Figure 1.

Gene replacement for Runx2ΔC. (A) Generation of the mutant locus. The schematic at the top shows the functional domains of Runx proteins and Runx2 exon organization. Domains in the N terminus (N) conserved among Runx transcription factors are indicated: the runt homology/DNA binding domain (RHD) and the nuclear localization signal (NLS). The letters Q and A designate homopolymeric stretches of glutamine and alanine residues unique to Runx2. The C terminus (C) defined by exon 8 includes the nuclear matrix targeting signal (NMTS). Below this schematic is indicated the sequence of the WT (wt) and mutated (mt) allele, and ** denotes the premature stop codon. The bottom portion shows a diagram of target constructs used for introduction of the mutation at the start of exon 8. The C-terminal genomic organization of the WT and mutated alleles are also illustrated. The restriction sites (B, BamHI; E, EcoRI) in the Runx2 genomic locus and the regions of homologous recombination are indicated. Removal of the neo-thymidine kinase cassette by Cre recombinase results in the mutant allele. The loxP sites are shown by filled triangles. The Runx2 gene encodes two major isoforms with two distinct N termini (p56/Type I and p57/Type II) that are generated from two different promoters. Our strategy produces a C-terminal deletion in both isoforms.

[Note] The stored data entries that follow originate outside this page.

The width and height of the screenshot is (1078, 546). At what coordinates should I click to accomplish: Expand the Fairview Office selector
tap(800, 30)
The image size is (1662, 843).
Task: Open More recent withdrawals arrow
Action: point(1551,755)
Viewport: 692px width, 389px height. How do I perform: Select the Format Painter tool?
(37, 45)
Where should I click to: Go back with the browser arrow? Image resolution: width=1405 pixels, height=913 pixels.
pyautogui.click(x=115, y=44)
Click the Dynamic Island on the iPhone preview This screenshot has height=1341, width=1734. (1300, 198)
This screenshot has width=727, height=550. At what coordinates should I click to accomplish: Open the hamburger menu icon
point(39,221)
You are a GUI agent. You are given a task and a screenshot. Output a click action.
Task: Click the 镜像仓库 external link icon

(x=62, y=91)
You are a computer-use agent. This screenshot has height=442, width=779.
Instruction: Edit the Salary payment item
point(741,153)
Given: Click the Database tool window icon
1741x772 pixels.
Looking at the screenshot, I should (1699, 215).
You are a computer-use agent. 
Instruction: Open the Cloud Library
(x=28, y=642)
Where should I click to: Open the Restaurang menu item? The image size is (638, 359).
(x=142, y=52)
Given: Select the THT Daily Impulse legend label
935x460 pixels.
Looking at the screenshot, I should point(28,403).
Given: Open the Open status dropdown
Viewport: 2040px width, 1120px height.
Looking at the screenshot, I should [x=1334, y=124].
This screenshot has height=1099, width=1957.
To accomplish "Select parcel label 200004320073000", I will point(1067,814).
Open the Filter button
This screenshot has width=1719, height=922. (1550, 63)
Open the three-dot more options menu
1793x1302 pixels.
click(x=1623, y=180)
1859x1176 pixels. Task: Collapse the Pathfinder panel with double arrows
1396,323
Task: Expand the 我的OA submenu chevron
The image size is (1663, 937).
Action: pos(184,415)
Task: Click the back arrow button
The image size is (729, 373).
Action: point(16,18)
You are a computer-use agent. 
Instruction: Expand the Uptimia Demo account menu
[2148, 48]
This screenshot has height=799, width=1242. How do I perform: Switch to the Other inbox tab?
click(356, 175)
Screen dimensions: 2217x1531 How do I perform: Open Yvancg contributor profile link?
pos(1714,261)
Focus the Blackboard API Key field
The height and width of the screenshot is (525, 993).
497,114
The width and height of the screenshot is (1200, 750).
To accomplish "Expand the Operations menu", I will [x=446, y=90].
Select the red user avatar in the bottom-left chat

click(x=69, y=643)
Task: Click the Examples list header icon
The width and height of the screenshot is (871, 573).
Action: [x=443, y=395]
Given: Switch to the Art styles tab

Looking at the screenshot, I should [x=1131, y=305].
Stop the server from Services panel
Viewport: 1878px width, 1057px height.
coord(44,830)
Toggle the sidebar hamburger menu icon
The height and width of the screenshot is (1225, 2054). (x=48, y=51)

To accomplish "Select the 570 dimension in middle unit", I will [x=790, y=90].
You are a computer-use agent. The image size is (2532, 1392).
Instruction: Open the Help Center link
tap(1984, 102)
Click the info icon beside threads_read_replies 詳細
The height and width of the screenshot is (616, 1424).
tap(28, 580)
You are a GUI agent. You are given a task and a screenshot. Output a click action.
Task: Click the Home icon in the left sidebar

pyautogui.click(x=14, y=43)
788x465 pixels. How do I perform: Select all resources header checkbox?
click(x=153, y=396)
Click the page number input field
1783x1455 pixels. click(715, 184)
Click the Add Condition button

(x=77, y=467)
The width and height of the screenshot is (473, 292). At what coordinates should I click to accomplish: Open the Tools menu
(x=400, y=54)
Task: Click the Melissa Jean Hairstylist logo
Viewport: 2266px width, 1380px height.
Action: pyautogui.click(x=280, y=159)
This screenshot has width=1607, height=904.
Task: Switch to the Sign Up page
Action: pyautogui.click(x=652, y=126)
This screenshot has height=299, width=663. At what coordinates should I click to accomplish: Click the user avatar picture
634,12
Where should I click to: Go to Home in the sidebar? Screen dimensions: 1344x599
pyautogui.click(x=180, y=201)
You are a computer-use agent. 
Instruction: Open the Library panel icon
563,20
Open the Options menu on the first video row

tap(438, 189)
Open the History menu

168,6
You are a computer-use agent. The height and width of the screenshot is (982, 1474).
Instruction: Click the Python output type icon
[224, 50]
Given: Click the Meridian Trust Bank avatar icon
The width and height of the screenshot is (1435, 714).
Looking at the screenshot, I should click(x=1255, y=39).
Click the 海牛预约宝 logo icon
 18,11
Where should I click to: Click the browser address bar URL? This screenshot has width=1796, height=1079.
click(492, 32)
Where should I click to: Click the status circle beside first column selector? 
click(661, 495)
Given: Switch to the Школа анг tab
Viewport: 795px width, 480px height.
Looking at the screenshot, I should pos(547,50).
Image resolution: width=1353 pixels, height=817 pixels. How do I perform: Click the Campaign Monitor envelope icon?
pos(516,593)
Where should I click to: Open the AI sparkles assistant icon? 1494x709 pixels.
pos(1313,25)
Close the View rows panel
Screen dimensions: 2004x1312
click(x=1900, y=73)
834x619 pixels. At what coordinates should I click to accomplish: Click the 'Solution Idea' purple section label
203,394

UTR, untranslated region. (B) Genotyping by PCR analysis of mouse tail genomic DNA from WT (+/+), heterozygous (+/ΔC), and homozygous mutant (ΔC/ΔC) mice. Locations of the forward and reverse primers (which span the lox P site) used as probes for genotyping are indicated by arrows. The presence of the lox P site generates a slower migrating PCR band that represents the Runx2ΔC mutant allele carrying the premature stop codon. (C) Sequence analysis of the PCR products amplified from genomic DNA of WT (+/+) and homozygous mutant (ΔC/ΔC) mice confirms in vivo incorporation of the premature stop codon (denoted by *).